A once-stable glacier in Greenland is now rapidly disappearing
Study finds warming Atlantic waters threaten previously stable glaciers
As climate change causes ocean temperatures to rise, one of Greenland’s previously most stable glaciers is now retreating at an unprecedented rate, according to a new study.
Led by researchers at The Ohio State University, a team found that between 2018 and 2021, Steenstrup Glacier in Greenland has retreated about 5 miles, thinned about 20%, doubled in the amount of ice it discharges into the ocean, and quadrupled in velocity. According to the study, such a rapid change is so extraordinary among Greenland ice formations that it now places Steenstrup in the top 10% of glaciers that contribute to the entire region’s total ice discharge.
The study was published today in Nature Communications.
The Steenstrup Glacier is part of The Greenland Ice Sheet, a body of ice that covers nearly 80% of the world’s largest island, which is also the single largest contributor to global sea rise from the cryosphere, the portion of Earth’s ecosystem that includes all of its frozen water. While the region plays a crucial part in balancing the global climate system, the area is steadily shrinking as it sheds hundreds of billions of tons of ice each year because of global warming.
Over the past few decades, much of this loss has been attributed to accelerated ice discharge from tidewater glaciers, glaciers that make contact with the ocean. Many glaciologists believe that this recent uptick in ice discharge can be explained by the intrusion of warming waters that are being swept from the Atlantic into Greenlandic fjords – critical oceanic gateways that can impact the stability of local glaciers and the health of polar ecosystems.
The research team aimed to test that theory by examining a glacier in the southeastern region of Greenland called K.I.V Steenstrups Nordre Bræ, an entity more colloquially known as the Steenstrup Glacier.
“Up until 2016, there was nothing to suggest Steenstrup was in any way interesting,” said Thomas Chudley, lead author of the study, who completed this work as a research associate at the Byrd Polar and Climate Research Center. Chudley is now a Leverhulme research fellow at Durham University in the UK.
“There were plenty of other glaciers in Greenland that had retreated dramatically since the 1990s and increased their contribution to sea level rise, but this really wasn’t one of them.”
As far as scientists knew, Steenstrup had not only been stable for decades but was generally insensitive to the rising temperatures that had destabilized so many other regional glaciers, likely because of its isolated position in shallow waters.

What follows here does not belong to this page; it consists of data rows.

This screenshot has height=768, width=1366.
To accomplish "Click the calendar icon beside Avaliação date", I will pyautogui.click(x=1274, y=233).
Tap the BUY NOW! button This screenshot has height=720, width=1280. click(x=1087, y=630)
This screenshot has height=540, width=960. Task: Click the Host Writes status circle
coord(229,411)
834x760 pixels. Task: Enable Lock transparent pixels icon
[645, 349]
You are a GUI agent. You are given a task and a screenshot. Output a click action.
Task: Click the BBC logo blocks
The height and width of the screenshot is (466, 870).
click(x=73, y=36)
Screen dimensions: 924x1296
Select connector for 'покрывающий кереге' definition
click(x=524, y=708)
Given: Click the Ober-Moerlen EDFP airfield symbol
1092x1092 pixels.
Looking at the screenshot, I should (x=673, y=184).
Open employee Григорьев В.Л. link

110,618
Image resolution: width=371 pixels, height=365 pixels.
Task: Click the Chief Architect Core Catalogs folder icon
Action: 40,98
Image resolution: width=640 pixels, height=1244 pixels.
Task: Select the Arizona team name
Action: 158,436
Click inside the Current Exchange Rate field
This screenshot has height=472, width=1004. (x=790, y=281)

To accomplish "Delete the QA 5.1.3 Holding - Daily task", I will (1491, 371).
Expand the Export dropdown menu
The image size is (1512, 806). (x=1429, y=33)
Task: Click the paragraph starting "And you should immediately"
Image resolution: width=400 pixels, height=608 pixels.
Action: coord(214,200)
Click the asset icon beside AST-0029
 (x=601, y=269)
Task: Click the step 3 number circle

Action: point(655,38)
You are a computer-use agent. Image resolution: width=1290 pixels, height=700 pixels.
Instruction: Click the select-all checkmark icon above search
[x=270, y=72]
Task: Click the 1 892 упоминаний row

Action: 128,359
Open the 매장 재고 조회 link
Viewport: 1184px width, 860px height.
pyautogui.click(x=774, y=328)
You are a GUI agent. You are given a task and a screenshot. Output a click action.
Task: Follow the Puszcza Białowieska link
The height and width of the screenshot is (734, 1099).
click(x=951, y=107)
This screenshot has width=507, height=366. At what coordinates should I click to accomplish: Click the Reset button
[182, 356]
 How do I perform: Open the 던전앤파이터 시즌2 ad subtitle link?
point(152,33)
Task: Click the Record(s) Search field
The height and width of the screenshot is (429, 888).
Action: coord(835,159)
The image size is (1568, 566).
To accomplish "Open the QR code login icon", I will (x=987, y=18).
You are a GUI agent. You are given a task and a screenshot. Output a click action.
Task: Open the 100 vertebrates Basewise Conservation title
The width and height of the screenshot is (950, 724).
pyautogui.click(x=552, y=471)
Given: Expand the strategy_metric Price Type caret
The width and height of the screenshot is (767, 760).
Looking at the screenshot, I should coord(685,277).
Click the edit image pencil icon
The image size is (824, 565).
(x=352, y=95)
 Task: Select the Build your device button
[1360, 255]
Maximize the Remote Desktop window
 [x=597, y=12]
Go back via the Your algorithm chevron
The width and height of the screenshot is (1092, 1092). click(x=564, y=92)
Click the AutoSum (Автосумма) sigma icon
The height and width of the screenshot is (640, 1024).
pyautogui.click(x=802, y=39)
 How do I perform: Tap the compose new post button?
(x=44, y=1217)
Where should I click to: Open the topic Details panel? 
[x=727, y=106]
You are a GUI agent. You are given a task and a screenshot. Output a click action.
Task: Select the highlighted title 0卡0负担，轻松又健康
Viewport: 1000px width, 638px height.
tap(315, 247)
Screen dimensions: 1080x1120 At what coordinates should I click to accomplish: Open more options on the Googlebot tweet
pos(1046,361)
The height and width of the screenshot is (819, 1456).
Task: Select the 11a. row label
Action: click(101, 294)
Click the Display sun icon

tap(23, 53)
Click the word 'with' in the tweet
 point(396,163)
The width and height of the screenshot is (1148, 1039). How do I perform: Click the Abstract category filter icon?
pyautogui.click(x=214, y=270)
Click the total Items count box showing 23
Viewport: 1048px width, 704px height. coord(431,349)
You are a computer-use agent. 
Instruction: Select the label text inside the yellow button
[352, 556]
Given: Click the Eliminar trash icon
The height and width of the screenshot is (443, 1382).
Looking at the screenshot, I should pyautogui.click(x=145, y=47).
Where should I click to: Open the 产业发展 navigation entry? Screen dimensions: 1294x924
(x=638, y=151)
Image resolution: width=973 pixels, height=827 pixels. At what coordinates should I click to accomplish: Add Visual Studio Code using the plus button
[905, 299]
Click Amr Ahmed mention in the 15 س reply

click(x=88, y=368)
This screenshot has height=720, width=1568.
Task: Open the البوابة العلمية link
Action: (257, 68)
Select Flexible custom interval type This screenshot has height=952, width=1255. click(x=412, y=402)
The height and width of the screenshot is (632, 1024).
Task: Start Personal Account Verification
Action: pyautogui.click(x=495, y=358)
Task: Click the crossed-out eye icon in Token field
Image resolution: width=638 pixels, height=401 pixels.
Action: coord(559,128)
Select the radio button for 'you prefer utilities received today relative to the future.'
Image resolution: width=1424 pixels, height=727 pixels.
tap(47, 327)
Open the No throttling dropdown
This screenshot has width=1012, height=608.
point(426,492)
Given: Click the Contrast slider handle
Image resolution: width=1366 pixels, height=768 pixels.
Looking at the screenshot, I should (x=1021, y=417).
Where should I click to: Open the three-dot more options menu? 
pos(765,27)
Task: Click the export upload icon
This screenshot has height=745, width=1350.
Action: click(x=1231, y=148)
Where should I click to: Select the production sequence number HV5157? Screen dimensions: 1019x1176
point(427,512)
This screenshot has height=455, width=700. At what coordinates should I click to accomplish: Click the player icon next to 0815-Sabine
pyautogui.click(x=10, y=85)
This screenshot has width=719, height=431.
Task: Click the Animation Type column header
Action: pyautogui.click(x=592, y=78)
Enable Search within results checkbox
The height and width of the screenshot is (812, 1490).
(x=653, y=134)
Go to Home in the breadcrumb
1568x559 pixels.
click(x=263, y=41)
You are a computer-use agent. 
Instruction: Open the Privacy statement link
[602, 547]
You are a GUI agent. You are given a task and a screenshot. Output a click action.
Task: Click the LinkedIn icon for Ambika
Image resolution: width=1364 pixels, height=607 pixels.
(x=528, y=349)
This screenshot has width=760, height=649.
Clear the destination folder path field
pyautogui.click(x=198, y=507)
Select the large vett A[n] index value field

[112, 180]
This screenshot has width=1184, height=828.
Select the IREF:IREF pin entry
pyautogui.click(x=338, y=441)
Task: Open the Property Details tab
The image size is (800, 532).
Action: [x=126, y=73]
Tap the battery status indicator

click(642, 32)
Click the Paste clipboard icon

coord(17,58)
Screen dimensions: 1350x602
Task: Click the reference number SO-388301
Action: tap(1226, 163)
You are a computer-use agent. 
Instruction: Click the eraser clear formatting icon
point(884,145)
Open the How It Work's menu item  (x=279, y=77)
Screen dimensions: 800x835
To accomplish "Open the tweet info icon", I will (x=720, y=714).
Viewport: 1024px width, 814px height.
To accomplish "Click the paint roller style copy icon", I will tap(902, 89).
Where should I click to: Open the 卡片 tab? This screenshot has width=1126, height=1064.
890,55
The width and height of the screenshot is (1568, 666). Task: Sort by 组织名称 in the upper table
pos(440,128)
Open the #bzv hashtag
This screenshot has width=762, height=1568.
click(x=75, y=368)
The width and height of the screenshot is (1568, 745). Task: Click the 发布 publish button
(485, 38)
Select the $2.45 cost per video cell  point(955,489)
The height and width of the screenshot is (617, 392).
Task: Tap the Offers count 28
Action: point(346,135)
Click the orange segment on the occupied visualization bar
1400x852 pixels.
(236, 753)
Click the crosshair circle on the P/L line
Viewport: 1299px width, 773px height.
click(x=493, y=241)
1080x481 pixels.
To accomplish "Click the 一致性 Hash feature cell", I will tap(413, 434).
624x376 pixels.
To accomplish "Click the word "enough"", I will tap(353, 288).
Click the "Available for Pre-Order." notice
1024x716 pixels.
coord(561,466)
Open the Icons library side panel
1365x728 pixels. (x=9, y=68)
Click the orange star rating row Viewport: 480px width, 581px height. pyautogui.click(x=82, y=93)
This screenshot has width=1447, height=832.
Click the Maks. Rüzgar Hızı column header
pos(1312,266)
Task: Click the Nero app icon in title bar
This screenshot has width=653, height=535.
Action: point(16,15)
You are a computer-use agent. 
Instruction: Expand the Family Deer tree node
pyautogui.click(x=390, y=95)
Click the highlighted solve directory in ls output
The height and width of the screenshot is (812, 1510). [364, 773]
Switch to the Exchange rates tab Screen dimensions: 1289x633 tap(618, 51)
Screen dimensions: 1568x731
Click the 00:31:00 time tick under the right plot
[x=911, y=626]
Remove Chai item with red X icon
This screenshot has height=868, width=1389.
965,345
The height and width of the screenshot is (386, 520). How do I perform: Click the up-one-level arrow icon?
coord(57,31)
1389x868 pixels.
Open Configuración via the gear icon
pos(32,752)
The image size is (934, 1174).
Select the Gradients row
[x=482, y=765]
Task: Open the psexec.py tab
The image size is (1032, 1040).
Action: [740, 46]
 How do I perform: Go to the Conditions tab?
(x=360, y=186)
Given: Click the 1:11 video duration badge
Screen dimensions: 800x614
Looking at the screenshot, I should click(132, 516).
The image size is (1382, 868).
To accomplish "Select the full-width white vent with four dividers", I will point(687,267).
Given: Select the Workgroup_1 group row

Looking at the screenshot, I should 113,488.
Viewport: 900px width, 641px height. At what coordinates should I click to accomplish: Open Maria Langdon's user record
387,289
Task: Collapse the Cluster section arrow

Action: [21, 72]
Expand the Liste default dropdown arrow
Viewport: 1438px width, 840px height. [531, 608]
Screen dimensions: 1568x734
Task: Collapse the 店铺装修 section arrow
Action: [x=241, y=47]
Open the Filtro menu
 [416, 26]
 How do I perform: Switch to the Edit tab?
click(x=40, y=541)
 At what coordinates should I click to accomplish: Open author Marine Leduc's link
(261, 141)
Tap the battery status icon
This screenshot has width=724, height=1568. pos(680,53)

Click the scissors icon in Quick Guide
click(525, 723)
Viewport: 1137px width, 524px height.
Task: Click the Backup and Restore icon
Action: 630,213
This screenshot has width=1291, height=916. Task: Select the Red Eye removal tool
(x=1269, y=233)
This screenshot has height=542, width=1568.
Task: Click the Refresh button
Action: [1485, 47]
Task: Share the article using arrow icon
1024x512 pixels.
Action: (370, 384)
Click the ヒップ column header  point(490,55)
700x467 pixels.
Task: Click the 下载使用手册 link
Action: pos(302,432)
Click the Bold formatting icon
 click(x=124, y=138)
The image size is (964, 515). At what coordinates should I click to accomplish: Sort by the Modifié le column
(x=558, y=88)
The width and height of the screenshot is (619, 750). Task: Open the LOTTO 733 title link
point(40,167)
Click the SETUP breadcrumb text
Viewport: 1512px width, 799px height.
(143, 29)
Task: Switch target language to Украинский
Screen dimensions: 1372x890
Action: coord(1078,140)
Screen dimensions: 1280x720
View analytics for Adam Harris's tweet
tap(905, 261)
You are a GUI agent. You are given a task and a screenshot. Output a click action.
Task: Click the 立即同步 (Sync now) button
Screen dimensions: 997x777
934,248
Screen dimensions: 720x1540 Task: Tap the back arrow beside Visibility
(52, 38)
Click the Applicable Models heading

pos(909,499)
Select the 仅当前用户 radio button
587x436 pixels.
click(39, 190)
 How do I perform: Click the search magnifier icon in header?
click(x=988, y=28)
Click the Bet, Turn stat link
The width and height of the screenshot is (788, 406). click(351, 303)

It wasn’t until Chudley and his colleagues compiled observational and modeling data from previous remote sensing analyses on the glacier that the team realized Steenstrup was likely experiencing melt due to anomalies in deeper Atlantic water.
“Our current working hypothesis is that ocean temperatures have forced this retreat,” Chudley said. “The fact that the glacier’s velocity has quadrupled in just a few years opens up new questions about how fast large ice masses can really respond to climate change.”
In recent years, glaciologists have been able to use satellite data to estimate the potential volume of glacial ice stored at the poles and how it might affect current sea levels. For instance, if the Greenland Ice Sheet were to melt, Earth’s sea levels could rise by nearly 25 feet. In contrast, if the ice sheet in Antarctica were to fall apart, it’s possible that oceans would rise by nearly 200 feet, Chudley said.
While Greenland and Antarctica would take centuries to collapse completely, the global cryosphere has the potential to cause sea levels to rise about six feet this century if the West Antarctic Ice Sheet undergoes collapse.
As around 10% of the planet’s population lives in low-lying coastal zones, Chudley said that any significant rise in sea level can cause increased risk to low-lying islands and coastal communities from storm surges and tropical cyclones.
In the United States, sea level rise poses a particular risk to coastal cities in places like Florida or Louisiana, Chudley said. But that doesn’t necessarily mean it’s too late to stop such a future from happening. If climate policies evolve rapidly, humans might have a chance at halting the worst of sea level rise, Chudley said.
Overall, Steenstrup’s unique behavior reveals that even long-term stable glaciers are susceptible to sudden and rapid retreat as warmer waters begin to intrude and influence new environments.
While the research says continued scientific observation of the Steenstrup Glacier should be a priority, it concludes other similar glaciers also deserve attention because of their potential to retreat due to warming waters.
Understanding more about these interactions could provide key insight into how glaciers thrive in other locations around the world and even become an indicator of how these environments might change in the future.
“What’s happening in Greenland right now is kind of the canary in the coal mine of what might happen in West Antarctica over the next few centuries,” Chudley said. “So it would be great to be able to get into the fjord with real on-the-ground observations and see how and why Steenstrup has changed.”
This work was supported by NASA. Other Ohio State co-authors were Ian M. Howat and Adelaide Negrete of the Byrd Polar and Climate Research Center. Michalea D. King of the University of Washington was also a co-author.